TEMPO.CO, Batang - Desa Kalipucang, Kecamatan Batang, jaraknya hanya 7 kilometer dari pusat kota Pekalongan. Di desa ini tradisi membatik yang sudah berusia ratusan tahun masih dipertahankan. Penggemar batik mengenalnya sebagai Batik Rifa’iyah. Tak ada salahnya, masih terkait Hari Batik Nasional kita mencoba mengenalnya.
Jenis batik ini, diakui Miftahutin, Ketua Kelompok Perajin Batik Rifa’iyah, tidak setenar batik daerah lain, misalnya Cirebon, Sala, atau Yogyakarta. “Karena memang dari awal orientasinya bukan untuk industri. Warga Kalipucang memilih tidak mengubah motif dan cara membatik demi melestarikan budaya dalam Rifa’iyah,” ujar dia saat ditemui Agustus lalu.
Tradisi itu dipertahankan karena batik Rifa’iyah terkait erat dengan gerakan dakwah pada masa silam. Nama Rifa’iyah merujuk pada ajaran Rifa’iyah yang dibawa ulama sejak abad ke-18 bernama KH. Ahmad Rifai.
Miftahutin mengatakan Batik Rifa’iyah memiliki sejarah panjang dan makna spiritual yang dalam. Kata dia, pendiri ajaran Rifa’iyah menggunakan kain batik ini sebagai sarana dakwah.
Batik ini dulunya digunakan sebagai sandang utama para pengikut ajaran Rifa’iyah. Selain itu juga digunakan untuk salat dan pengajian.
Baca Juga:
Pada setiap motifnya terdapat pesan-pesan spiritual untuk disebarkan kepada masyarkat luas. Seperti pesan peseduluran atau persaudaraan, gotong royong, dan kelembutan hati.

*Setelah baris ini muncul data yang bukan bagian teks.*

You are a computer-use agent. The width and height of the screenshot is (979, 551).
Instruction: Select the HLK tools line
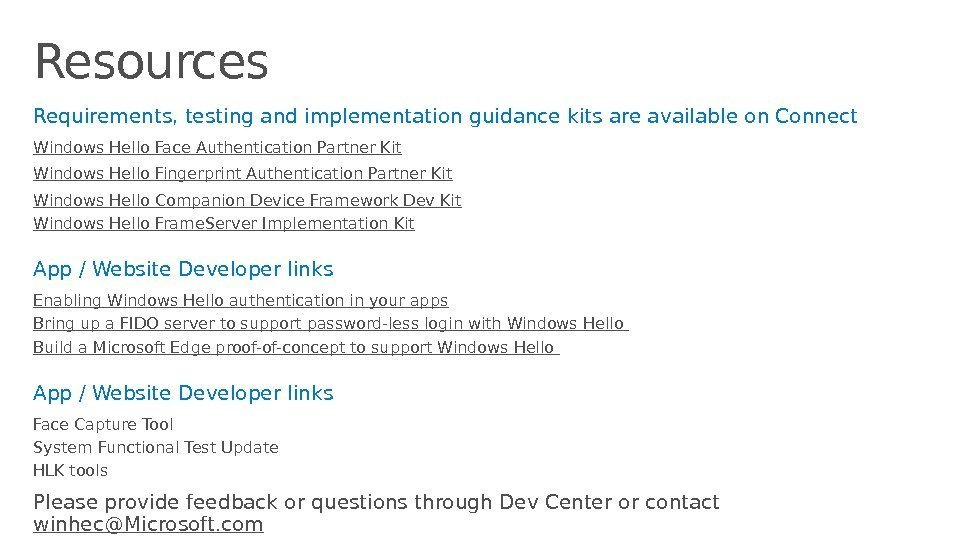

Salah satu yang menjadi ciri khas batik ini adalah penggambaran makhluk hidup yang tidak boleh utuh. “Misalnya motif bergambar ayam kepalanya harus dipisah,” kata Miftahutin
Saat ini ada 140 orang warga Kalipucang yang teguh meneruskan budaya membatik khas mereka.

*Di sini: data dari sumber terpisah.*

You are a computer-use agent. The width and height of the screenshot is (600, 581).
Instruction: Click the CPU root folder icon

Koordinator Komunitas Batang Heritage, Prasetyo Widi, mengungkapkan Rifa’iyah bukan satu-satunya produk batik di Kabupaten Batang. Di wilayah lain seperti di Kecamatan Tulis dan Wonotunggal ada masyarakat yang memproduksi batik khas Batang. Tapi jumlahnya tidak sebanyak di Desa Kalipucang.
Selain itu, di wilayah lain banyak yang beralih dari tulis ke batik cap. “Yang masih bertahan cukup bagus itu di Kalipucang,” katanya.
Namun masa depan Batik Rifa’iyah juga dalam ancaman. Pasalnya, dari 140 orang perajin, hanya segelintir anak muda yang berminat meneruskan tradisi. “Jumlahnya tidak lebih dari lima orang,” kata Miftahutin.
Ini pesan penting yang layak diperhatikan di Hari Batik Nasional kali ini.